Charles Kay is so busy with his harrumphing codger as Lord Goring's father that you can hear the rhythm of the accent while the actual words get lost in the bluster, Rachael Sterling as Lady Chiltern is so similar in her honking tone to her mother Diana Rigg that it keeps pulling focus and Fiona Button plays the Thoroughly Modern Miss that is Sir Robert's younger sister in the usual high-pitched voice that seems the default condescending accent now for The Ingenue. Of course one goes to a Wilde play to be pinioned by the darts of epigrammatic wit but here they are mostly confined to one very long second scene and all delivered by one character Lady Markby, played here by Caroline Blakiston. However as hers is such a one-note performance you begin to wonder is it ever going to end and it begins to resemble nothing more than the most hackneyed sitcom: line - line - joke, line - line joke.

Which brings me to Elliot Cowan as Lord Goring. In the role he was born to play Rupert Everett was sublime in the film version but here Cowan as Wilde's cynical playboy throws away one good laugh line after another by speaking in the most bizarre accent. I suspect that somewhere along the line he has heard the recording allegedly of Wilde reading THE BALLAD OF READING GAOL and has adopted the ew-sew mannered way of speaking with leeeengthened vowellls and what haeve yoooo that you want to punch him silent.
What makes this absurd is that he is the only one speaking like this and when he plays scenes with Alexander Hanson as Sir Robert, who speaks his lines in the most conversational way possible, it leaves you no way to just relax into the scene. Hanson is fine, but I joined Owen in wondering why he can't walk across a stage without skiffing the soles of his shoes. I kept expecting his blackmailed politician to break into a buck and wing.

Thank God for Samantha Bond! Although she appears to be channeling her frequent co-star Judi Dench vocally, she alone knows how to play High Comedy on stage while still creating a character with a possible internal life. Her sly and calculating Mrs. Cheverley was a pure delight and I pined for her when she was not onstage - Oscar you clown, why on earth did you not have her make an appearance in the final long-winded scene?

The supporting company all played the long party scene at the top of the play with an anonymity which almost had them semaphoring "don't worry, the stars will be on soon". One bright spot was Max Digby as Goring's manservant Phipps who got a bigger laugh with one line than Cowan managed with a whole speech.

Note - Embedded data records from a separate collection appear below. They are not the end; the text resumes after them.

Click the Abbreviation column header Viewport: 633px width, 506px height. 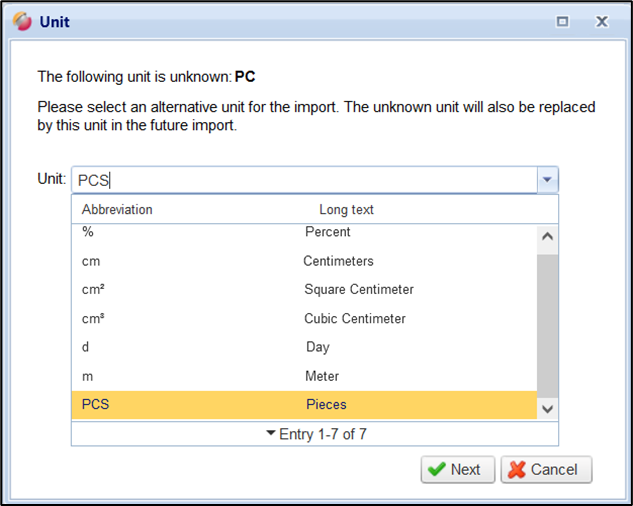[117, 209]
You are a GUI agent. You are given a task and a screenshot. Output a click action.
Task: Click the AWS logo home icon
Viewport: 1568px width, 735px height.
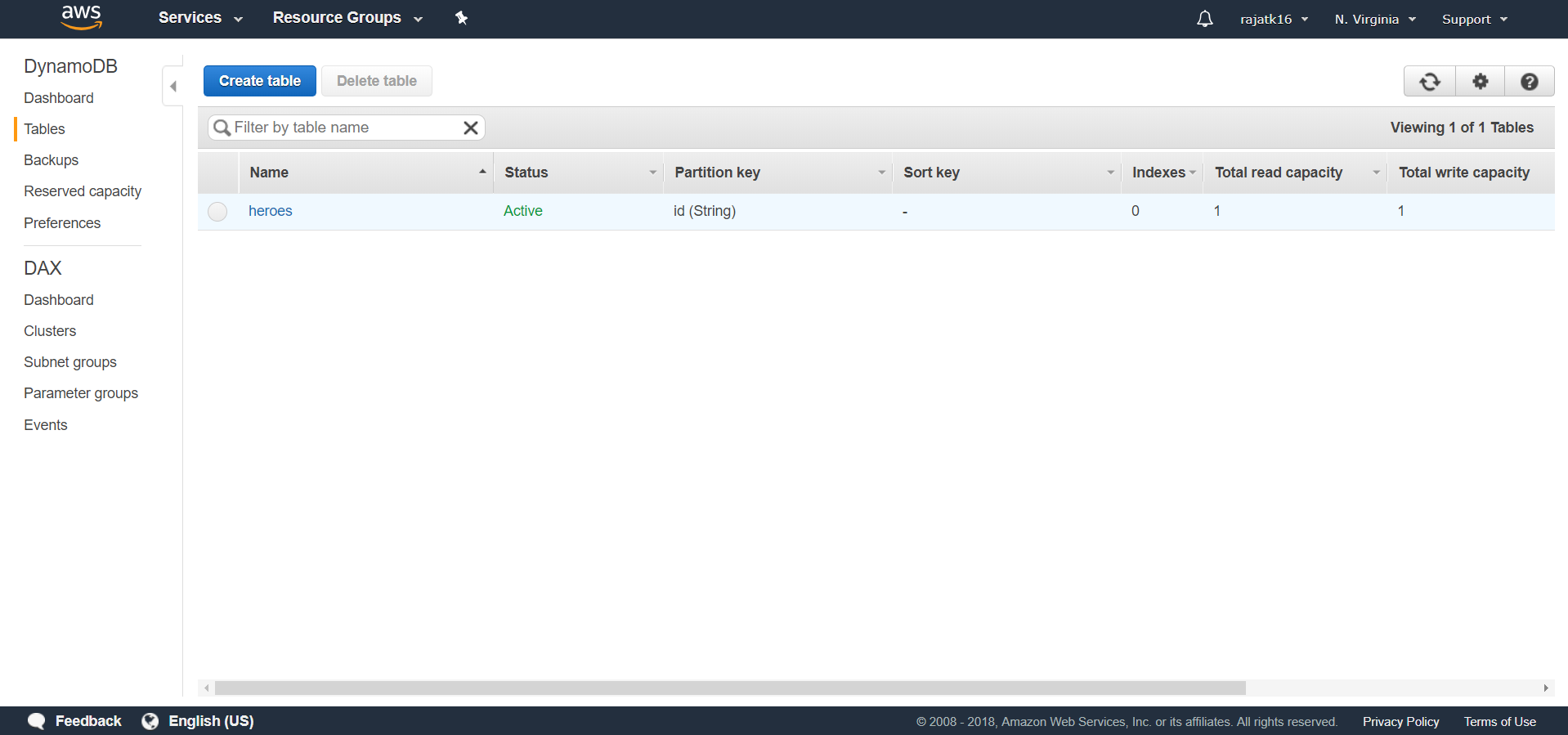click(x=82, y=17)
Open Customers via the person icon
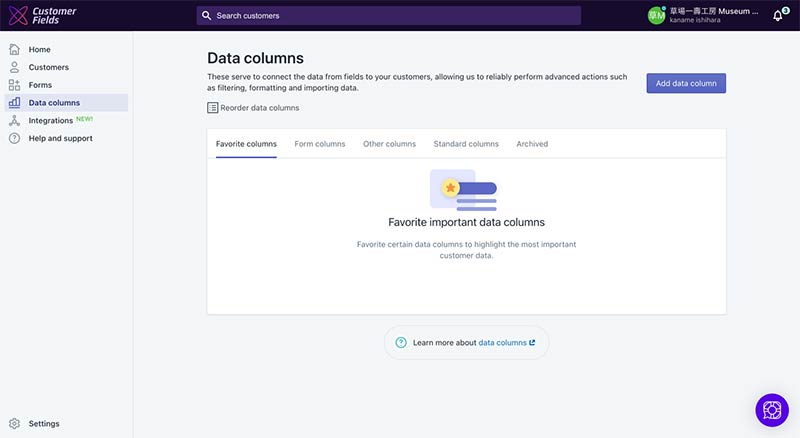800x438 pixels. 14,67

Stephen Brimson Lewis can usually be relied upon for a glittery design but here we got a standing set of burnished gold which suggested that he too had seen MADAME DE SADE at the Wyndhams two years ago. Apart from his costumes for Mrs. Cheverley, the costumes for the women all looked like they were bolts of fabric ready to go back to Borovics in the morning.Oh well. Onwards and upwards into the theatreland of 2011....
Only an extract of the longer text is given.